Nunca respondí a los insultos
“A mis hijas nadie las mece”
y aunque no me gustaban las fotos,
siempre aparecía sonriendo,
diciendo “lo que no tenía,
ustedes lo tendrán”
Los pocos recuerdos que tengo
de la niña que era
retratan a una niña que siempre ha sido moldeada,
forzada,
creada a la sombra de una cultura desconocida.
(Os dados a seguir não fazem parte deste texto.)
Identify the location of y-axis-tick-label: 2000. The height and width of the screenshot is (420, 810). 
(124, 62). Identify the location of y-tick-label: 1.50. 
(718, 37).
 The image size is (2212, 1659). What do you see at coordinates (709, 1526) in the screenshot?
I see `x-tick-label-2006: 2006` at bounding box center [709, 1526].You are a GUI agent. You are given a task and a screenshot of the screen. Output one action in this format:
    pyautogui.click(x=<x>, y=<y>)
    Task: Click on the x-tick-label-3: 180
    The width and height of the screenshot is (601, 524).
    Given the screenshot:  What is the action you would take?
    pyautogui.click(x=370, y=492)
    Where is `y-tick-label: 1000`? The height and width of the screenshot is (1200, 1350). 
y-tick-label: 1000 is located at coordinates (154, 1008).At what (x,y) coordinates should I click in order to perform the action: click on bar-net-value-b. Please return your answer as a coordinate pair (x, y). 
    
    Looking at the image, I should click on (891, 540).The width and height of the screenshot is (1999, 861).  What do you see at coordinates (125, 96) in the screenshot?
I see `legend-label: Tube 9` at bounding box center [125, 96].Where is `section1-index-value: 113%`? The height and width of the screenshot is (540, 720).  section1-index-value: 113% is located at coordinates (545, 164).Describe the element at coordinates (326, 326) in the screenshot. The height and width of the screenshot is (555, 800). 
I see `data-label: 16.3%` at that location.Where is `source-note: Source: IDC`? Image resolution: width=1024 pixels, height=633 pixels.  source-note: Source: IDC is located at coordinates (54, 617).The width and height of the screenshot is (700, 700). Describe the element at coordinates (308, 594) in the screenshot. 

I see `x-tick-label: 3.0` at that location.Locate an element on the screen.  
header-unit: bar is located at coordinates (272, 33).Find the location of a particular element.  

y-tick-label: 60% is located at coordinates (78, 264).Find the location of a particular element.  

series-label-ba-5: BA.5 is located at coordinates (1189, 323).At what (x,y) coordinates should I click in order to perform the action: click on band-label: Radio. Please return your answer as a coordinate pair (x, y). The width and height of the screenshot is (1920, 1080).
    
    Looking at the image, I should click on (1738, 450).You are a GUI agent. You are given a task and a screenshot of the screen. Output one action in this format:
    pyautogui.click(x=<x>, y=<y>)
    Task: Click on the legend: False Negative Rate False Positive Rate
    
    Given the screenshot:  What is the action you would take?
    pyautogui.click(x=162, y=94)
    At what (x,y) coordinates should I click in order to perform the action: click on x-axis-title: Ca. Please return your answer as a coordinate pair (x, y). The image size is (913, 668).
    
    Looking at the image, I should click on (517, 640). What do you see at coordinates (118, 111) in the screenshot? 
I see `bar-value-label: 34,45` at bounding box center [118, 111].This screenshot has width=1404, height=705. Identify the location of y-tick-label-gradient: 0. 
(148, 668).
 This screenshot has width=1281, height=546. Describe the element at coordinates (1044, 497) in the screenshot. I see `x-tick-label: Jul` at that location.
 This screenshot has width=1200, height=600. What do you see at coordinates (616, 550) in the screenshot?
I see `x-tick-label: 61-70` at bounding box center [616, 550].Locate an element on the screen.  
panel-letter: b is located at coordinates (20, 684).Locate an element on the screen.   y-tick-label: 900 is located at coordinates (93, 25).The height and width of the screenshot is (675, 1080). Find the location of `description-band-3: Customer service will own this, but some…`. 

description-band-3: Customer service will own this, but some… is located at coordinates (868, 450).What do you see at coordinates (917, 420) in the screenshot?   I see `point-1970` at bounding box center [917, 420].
Reminiscencias del día en que me vistieron de bahiana
y me expuso a todos,
Aún recuerdo los chistes
la risa,
y de toda gracia
que yo estaba marcada
revela a alguien que siempre ha tenido dificultades
para encajar.
la mujer que soy hoy
Le debe mucho a mi madre
Nunca me rendí,
me reinventé,
Me atreví a intentar
he logrado
y sigo intentándolo.
[para que nunca olvide eso aquí,
siempre habrá un pasado que honrar,
y un futuro que sembrar.]
*
Quero a liberdade de poder me enrolar entre suas pernas
dançar [nua] no teu corpo
Quero amar
e sentir você
Dizer no teu ouvido que sou tua
eterna
e perdidamente tua
[nuas]
quero o prazer de te ver acordar
e que seja em meus braços
hoje, amanhã e sempre
Quero que entendas: não vou a lugar algum
Sou tua
Tão e somente tua
aqui
agora
e sempre.
*
Quiero la libertad de poder acurrucarme entre tus piernas
bailar [desnuda] en tu cuerpo
Quiero amar
y sentirte
Di en tu oído que soy tuya
eterna
y desesperadamente tuya
[desnuda]
Quiero el placer de verte despertar
y déjarte estar en mis brazos
hoy mañana y siempre
Quiero que entiendas: no me voy a ninguna parte
Soy tuya
Entonces y solo tuya
aquí
ahora
y siempre.
Nina Maria, natural do interior da Bahia, duma cidade da prosperidade chamada Santo Estevão. Tem 21 anos. É preta, poeta, escritora, geminiana, feminista, lésbica e editora da revista e site Ruído Manifesto. Graduanda em letras com língua francesa – UEFS. É autora dos livros A flor da Pele (2019), Ela – Poemas e Cartas de amor (2020), Há nove luas em mim (2020) Eu vendaval Eu furacão (2021). Possui a poesia como essência e guia de vida, escreve para não morrer e dar sentido ao universo do qual vive. Sua poesia existe e resiste de maneira à flor da pele, presente em algumas antologias nacionais e internacionais, como México, Suíça e Portugal.